# Update on the HUD contract awards??



## The Wolverine Predator (Sep 29, 2015)

I know that the contract awards has been on hold since December 2014...anyone here know the latest??


----------



## Integrityfieldservices (Jul 28, 2014)

*HUD contracts*



The Wolverine Predator said:


> I know that the contract awards has been on hold since December 2014...anyone here know the latest??


 Couple of things on these...... first from what I understand there have been and continues to be contesting in regards to the new contract awards. With that said, every time some one contests the entire process has to work its way through the government legal systems. 
We were advised to prepare ourselves last year for the contract switch to take place this last Jan. 
We were just informed in the last month that there has been another contesting so it is entirely possible that nothing will happen until next year.

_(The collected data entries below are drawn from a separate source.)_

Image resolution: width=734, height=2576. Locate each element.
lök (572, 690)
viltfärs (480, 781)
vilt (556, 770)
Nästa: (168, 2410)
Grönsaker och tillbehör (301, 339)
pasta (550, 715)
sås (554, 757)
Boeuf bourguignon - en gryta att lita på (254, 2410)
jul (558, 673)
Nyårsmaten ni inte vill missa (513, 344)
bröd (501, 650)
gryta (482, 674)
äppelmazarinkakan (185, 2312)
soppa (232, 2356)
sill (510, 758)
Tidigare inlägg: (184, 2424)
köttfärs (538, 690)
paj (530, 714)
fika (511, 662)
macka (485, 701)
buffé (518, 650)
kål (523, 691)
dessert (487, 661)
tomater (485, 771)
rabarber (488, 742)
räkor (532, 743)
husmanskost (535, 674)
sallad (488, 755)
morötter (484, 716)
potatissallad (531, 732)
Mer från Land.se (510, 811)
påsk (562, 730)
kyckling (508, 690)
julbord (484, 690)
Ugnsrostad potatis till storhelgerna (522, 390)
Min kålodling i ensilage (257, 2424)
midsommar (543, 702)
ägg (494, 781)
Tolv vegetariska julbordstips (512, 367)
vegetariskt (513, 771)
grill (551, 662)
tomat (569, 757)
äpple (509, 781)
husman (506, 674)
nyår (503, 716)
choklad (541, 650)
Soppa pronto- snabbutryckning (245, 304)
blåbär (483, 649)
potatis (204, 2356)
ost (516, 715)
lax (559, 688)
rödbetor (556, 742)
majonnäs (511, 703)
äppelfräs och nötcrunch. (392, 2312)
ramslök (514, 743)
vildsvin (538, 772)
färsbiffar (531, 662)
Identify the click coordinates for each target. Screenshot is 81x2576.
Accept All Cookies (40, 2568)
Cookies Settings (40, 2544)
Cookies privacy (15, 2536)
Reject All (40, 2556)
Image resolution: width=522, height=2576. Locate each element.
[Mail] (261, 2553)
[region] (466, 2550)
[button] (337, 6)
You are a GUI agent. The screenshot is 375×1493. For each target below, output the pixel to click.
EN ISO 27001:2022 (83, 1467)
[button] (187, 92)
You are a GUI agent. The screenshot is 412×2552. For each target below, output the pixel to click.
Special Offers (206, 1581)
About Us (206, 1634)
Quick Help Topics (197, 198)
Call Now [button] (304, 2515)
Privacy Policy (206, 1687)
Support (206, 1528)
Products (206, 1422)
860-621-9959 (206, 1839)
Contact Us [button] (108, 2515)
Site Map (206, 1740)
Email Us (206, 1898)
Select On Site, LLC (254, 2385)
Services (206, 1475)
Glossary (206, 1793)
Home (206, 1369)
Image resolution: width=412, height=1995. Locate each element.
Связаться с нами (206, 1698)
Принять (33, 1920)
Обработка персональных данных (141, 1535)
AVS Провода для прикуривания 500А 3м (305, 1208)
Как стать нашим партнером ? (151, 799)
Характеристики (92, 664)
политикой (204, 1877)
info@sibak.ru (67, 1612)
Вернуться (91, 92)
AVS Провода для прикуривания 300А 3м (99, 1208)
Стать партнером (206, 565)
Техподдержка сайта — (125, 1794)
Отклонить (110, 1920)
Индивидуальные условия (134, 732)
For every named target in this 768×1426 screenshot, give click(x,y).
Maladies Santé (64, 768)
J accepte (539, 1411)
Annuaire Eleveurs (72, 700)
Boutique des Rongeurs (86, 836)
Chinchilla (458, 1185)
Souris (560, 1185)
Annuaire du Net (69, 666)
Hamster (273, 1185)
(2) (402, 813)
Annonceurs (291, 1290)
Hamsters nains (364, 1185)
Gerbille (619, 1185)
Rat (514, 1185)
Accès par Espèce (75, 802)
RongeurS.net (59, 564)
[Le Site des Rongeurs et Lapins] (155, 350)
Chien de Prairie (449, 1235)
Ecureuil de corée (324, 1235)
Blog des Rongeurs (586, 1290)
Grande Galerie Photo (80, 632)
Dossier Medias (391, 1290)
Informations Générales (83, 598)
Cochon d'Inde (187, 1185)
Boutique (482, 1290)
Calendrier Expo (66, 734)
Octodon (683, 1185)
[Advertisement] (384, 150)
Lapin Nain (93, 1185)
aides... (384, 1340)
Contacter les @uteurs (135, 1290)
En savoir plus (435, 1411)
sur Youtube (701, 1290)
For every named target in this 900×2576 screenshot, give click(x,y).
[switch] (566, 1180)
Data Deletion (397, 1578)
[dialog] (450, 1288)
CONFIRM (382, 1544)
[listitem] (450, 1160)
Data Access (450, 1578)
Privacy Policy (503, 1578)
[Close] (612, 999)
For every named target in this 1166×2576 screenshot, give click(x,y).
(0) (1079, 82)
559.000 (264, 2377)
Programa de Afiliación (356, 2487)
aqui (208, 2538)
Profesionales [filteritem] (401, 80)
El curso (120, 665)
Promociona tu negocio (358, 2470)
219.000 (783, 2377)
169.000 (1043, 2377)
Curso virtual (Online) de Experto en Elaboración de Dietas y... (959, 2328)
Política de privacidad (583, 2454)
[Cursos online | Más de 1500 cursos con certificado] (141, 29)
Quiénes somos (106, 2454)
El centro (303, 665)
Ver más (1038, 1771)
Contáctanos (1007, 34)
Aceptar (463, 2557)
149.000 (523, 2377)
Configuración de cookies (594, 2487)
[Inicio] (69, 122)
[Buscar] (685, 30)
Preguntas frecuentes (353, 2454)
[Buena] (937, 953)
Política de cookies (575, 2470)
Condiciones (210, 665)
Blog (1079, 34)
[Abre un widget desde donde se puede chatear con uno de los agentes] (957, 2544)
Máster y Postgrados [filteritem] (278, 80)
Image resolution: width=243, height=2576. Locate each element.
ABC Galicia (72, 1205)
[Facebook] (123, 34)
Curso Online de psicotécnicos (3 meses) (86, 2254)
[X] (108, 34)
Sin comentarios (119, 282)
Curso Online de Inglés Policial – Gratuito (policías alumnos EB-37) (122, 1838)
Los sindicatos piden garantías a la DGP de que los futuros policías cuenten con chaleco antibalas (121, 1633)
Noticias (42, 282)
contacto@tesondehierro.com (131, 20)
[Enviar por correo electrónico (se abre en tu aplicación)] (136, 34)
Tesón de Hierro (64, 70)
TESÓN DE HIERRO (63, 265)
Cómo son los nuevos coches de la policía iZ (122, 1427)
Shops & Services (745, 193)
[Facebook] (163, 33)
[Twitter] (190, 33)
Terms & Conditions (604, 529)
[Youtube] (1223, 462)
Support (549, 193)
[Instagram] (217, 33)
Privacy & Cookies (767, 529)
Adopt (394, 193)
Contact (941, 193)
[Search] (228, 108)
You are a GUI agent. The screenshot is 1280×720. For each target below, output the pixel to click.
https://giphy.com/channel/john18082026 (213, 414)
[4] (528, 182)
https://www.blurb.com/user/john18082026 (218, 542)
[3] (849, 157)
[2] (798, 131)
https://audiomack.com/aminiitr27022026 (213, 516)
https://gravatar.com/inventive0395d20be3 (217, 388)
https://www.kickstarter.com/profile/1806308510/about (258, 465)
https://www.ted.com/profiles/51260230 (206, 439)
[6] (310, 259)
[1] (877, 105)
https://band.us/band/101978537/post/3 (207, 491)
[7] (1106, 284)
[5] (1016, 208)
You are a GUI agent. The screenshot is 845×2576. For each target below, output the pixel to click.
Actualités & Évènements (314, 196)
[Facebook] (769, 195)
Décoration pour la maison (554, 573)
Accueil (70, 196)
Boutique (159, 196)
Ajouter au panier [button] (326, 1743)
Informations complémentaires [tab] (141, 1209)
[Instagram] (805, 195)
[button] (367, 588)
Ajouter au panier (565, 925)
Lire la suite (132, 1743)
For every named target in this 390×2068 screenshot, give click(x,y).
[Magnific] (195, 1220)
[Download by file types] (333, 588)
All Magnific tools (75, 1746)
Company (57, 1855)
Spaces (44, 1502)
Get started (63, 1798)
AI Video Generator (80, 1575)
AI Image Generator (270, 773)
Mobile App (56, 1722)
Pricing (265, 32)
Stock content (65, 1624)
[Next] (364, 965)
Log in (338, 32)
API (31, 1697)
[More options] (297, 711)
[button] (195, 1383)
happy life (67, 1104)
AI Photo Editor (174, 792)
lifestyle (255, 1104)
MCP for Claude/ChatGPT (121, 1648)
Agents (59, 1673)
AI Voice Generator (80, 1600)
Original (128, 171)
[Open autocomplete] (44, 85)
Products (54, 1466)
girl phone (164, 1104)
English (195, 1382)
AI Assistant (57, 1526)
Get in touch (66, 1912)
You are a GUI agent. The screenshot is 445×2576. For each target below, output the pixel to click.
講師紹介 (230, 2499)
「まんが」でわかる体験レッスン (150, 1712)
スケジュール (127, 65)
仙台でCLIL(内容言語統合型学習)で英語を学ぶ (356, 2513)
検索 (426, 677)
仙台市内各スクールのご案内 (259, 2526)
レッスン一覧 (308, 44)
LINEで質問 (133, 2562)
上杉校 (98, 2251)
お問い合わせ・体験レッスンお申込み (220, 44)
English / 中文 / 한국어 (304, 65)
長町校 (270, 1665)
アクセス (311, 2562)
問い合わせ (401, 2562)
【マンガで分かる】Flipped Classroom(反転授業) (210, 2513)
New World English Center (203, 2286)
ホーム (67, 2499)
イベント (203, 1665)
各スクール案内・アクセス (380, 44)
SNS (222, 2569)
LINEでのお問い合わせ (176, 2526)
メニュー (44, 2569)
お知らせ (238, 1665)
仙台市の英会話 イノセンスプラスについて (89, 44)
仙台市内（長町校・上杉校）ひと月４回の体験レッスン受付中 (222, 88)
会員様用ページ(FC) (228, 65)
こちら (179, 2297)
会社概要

We also received word from a very good source ( direct HUD employee ) that HUD is seriously considering setting up field offices in the different regions.... for ex. in 2D , opening one in Texas..... and going vendor direct cutting out the regionals all together. Havent really figured out if this would be good or bad.


----------



## newreo (May 30, 2014)

Integrityfieldservices said:


> Couple of things on these...... first from what I understand there have been and continues to be contesting in regards to the new contract awards. With that said, every time some one contests the entire process has to work its way through the government legal systems.
> We were advised to prepare ourselves last year for the contract switch to take place this last Jan.
> We were just informed in the last month that there has been another contesting so it is entirely possible that nothing will happen until next year.
> 
> We also received word from a very good source ( direct HUD employee ) that HUD is seriously considering setting up field offices in the different regions.... for ex. in 2D , opening one in Texas..... and going vendor direct cutting out the regionals all together. Havent really figured out if this would be good or bad.


That would be really good way to go. 
Never had issues with HUD it's a third party that made things impossible and this is why many good contractors left


----------



## The Wolverine Predator (Sep 29, 2015)

But there's still no update? I thought they reawarded it was supposed to start again in November now


----------



## SJPI (Jan 21, 2014)

Cut out the regionals would be fantastic. HUD would learn how little (if they even care) the contractors are making. You get what you pay for. I'd love to see the broker inspections go away. They have earned a reputation of failing properties with no rhyme or reason.


----------



## The Wolverine Predator (Sep 29, 2015)

Are you referring to when the house you think would reconvey because of all the damages or mold actually gets pushed through?


----------